> _Directions for this task_
Of the lines in the data below, write out exactly those from the one holding "Given: Click the Auto orient toolbar icon" through the one holding "Click Percent field for AN Alloc", both included.

> _The data_
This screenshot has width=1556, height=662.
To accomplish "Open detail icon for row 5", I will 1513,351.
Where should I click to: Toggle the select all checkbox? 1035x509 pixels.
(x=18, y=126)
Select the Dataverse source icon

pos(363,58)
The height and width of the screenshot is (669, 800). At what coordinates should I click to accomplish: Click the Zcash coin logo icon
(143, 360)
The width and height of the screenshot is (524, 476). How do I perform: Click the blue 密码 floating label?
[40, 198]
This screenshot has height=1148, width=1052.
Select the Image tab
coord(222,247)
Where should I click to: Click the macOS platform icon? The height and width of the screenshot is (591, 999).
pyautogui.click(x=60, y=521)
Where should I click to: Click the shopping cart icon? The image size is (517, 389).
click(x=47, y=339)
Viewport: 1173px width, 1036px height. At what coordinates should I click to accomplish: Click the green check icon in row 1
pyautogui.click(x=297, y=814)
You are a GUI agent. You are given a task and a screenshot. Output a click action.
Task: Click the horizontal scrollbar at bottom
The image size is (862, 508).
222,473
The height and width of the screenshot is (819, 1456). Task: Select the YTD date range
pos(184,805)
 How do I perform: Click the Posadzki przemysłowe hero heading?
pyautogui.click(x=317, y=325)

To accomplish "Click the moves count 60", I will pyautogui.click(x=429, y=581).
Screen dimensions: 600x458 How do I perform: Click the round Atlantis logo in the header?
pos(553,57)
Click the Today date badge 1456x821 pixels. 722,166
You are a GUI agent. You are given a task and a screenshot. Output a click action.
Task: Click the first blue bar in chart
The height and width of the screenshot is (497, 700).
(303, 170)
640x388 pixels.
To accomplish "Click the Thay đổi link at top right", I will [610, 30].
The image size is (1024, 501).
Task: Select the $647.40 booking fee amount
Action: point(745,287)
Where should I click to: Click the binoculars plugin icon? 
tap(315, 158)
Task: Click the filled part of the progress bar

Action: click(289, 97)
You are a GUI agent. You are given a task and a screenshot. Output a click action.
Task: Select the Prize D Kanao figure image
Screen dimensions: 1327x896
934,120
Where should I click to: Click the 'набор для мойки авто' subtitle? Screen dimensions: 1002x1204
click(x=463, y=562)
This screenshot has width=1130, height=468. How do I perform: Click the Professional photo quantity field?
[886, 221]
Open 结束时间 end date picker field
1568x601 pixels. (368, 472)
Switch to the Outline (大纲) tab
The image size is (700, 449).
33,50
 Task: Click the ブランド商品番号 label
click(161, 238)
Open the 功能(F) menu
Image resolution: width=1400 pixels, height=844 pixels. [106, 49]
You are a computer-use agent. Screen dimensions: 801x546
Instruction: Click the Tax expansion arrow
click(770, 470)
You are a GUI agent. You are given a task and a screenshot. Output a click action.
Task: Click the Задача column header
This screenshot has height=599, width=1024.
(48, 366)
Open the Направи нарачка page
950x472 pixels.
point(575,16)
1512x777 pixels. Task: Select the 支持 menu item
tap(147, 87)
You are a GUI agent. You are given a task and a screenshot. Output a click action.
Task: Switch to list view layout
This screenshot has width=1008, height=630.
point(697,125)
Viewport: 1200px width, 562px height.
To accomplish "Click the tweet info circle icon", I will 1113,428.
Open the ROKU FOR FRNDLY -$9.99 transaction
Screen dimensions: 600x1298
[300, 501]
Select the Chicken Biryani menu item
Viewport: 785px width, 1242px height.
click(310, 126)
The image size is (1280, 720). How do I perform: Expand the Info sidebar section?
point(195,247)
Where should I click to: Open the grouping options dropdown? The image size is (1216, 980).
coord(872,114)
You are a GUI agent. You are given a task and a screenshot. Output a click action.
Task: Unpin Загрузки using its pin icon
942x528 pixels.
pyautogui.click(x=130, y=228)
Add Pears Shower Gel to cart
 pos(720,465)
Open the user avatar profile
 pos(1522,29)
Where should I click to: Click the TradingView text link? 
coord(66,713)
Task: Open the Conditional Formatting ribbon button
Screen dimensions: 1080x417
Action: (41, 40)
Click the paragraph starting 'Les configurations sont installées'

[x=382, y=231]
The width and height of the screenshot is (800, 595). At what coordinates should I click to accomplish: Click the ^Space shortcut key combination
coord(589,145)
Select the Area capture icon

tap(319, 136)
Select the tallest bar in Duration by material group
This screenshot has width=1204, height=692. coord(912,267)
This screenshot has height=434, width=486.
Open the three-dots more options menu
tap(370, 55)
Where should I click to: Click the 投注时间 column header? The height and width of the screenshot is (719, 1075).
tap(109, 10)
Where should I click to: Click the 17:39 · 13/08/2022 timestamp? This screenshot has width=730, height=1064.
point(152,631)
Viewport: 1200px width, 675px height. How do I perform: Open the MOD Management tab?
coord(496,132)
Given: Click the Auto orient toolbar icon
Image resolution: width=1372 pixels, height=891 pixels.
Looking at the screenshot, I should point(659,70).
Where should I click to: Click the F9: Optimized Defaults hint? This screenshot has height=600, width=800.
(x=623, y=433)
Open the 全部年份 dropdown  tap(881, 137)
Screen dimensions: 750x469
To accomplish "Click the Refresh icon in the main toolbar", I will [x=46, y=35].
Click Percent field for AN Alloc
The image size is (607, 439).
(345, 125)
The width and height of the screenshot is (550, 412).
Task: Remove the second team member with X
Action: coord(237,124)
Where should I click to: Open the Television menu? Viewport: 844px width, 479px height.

> _Result of the exercise_
Given: Click the Auto orient toolbar icon
Image resolution: width=1372 pixels, height=891 pixels.
Looking at the screenshot, I should point(659,70).
Where should I click to: Click the F9: Optimized Defaults hint? This screenshot has height=600, width=800.
(x=623, y=433)
Open the 全部年份 dropdown  tap(881, 137)
Screen dimensions: 750x469
To accomplish "Click the Refresh icon in the main toolbar", I will [x=46, y=35].
Click Percent field for AN Alloc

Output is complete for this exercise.